Si potrebbe quasi dire che quella tratteggiata tramite questi due personaggi atipici sia un’umanità vista dal di fuori, attraverso gli occhi di un alieno.
Zampanò, anziano e disadattato con una vita ai margini della società, e la giovane esuberante Misa contribuiscono invece a far risaltare l’indifferenza e il carattere solitario e indipendente di Masahiko. Il ragazzo ha raggiunto uno status sociale sufficiente a garantirgli tranquillità e benessere, eppure la sua appare come una sorta di non vita, una perenne condizione di vuota apatia sospesa tra un mondo che conosce ma verso cui non prova nulla e un altro di cui ignora tutto.
La musica è un ulteriore elemento che caratterizza fortemente Astral Project e, per certi versi, rappresenta un fattore di novità per come viene presentato: l’ambientazione è Tokyo ma, anziché giovanissime idol o gruppi j-rock, è il jazz di Albert Ayler a trovarsi al centro del fenomeno che Masahiko sperimenta. Pare che questa scelta faccia riferimento alla capacità di alcune canzoni del noto sassofonista di evocare il concetto di solitudine, oltre al fatto che proprio nel 2004 è uscita una raccolta contenente alcuni suoi brani inediti. Il titolo di una delle sue opere più note, “Ghosts”, ricorda infine la condizione in cui vengono a trovarsi i corpi astrali.

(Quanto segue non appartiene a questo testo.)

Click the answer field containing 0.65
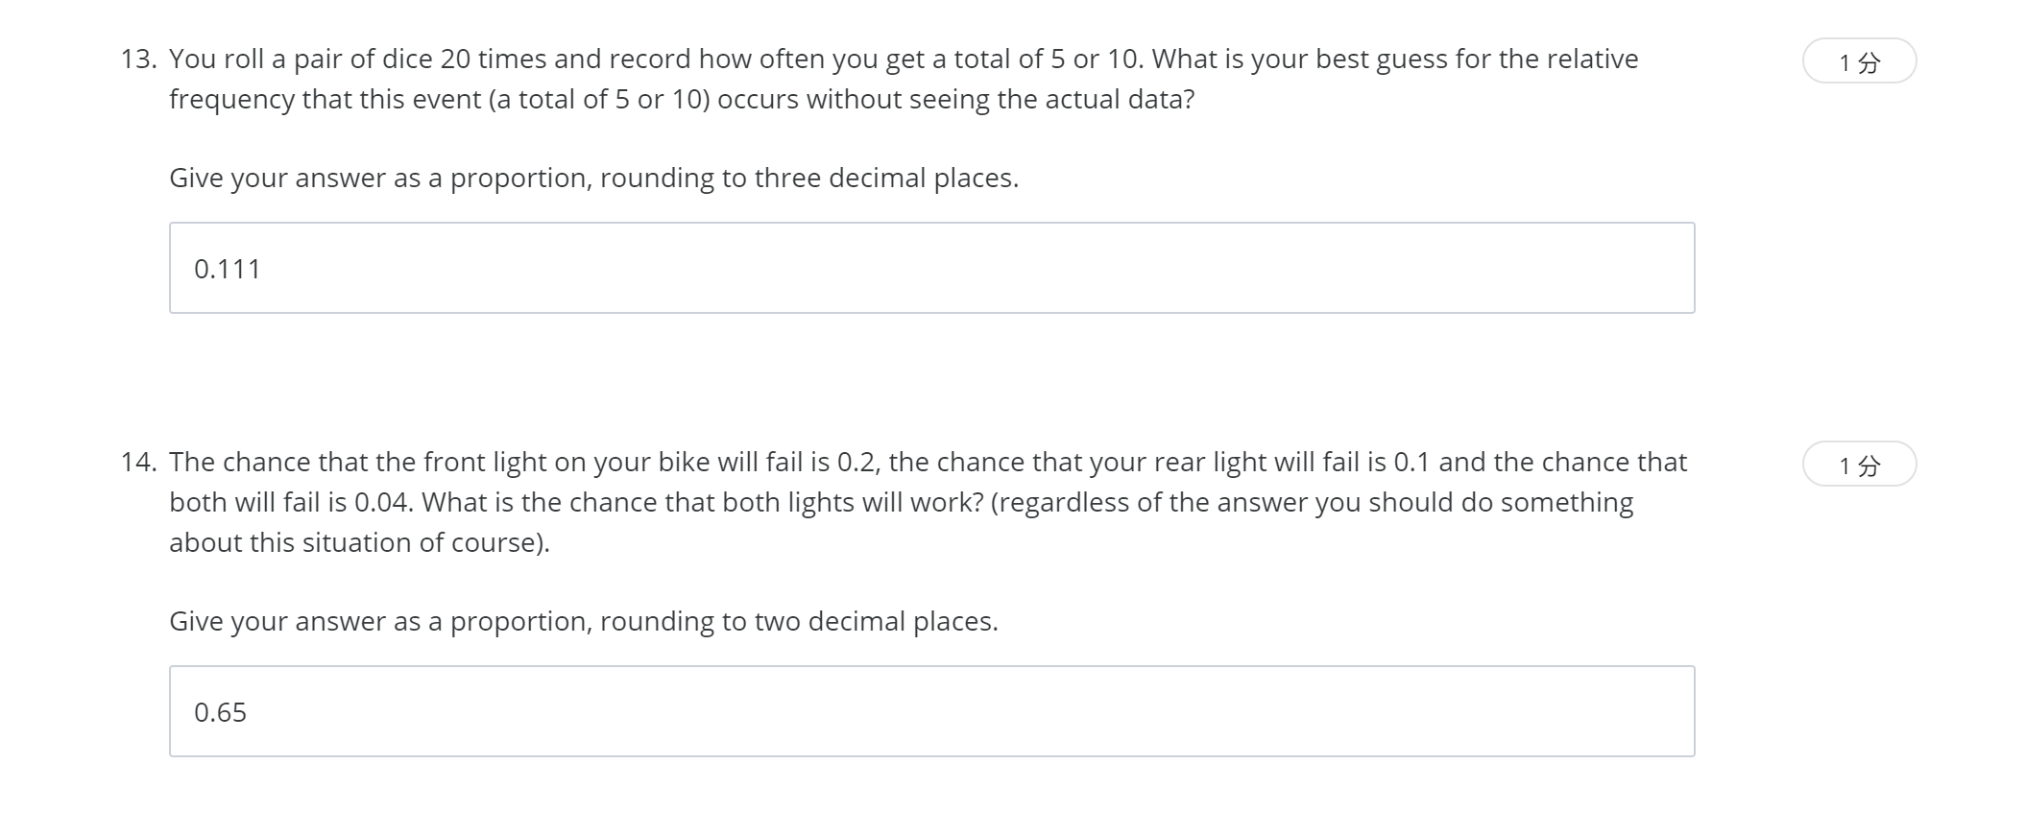This screenshot has height=836, width=2026. click(x=931, y=711)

L’elemento musicale, di pari passo con gli accenni al pittore figurativo Francis Bacon o alle opere di Fellini – Zampanò è il nome del personaggio interpretato da Anthony Quinn ne La Strada – può essere visto come un tocco di eclettismo e un invito degli autori a cercare nuovi riferimenti, nuovi stimoli, nuovi interessi.
Anche al di fuori del contesto culturale giapponese, se non di se stessi.
Il concetto di corpo astrale, di lunga tradizione, nato con Platone e affrontato in tempi più recenti da studiosi quali Freud e Jung, è in quest’opera più un espediente per creare mistero e introdurre elementi occulti, con la possibilità al contempo di coinvolgere questioni filosofiche, politiche e sociali.
Astral Project ci sottolinea uno dei maggiori rischi moderni, quello di omologazione; oggi le “imposizioni” piovono dal “sistema”, spesso attraverso i media, rendendoci incapaci di decisioni realmente autonome, o costringendoci a trovare riparo in interessi alienanti e privi di spessore. Tendenze che portano all’appiattimento individuale e globale, a una sorta di condizione di morte apparente da cui si può e si deve sfuggire. Astraendosi da tutto ciò per cercare sentimenti e sensazioni vitali e autentiche. Reali.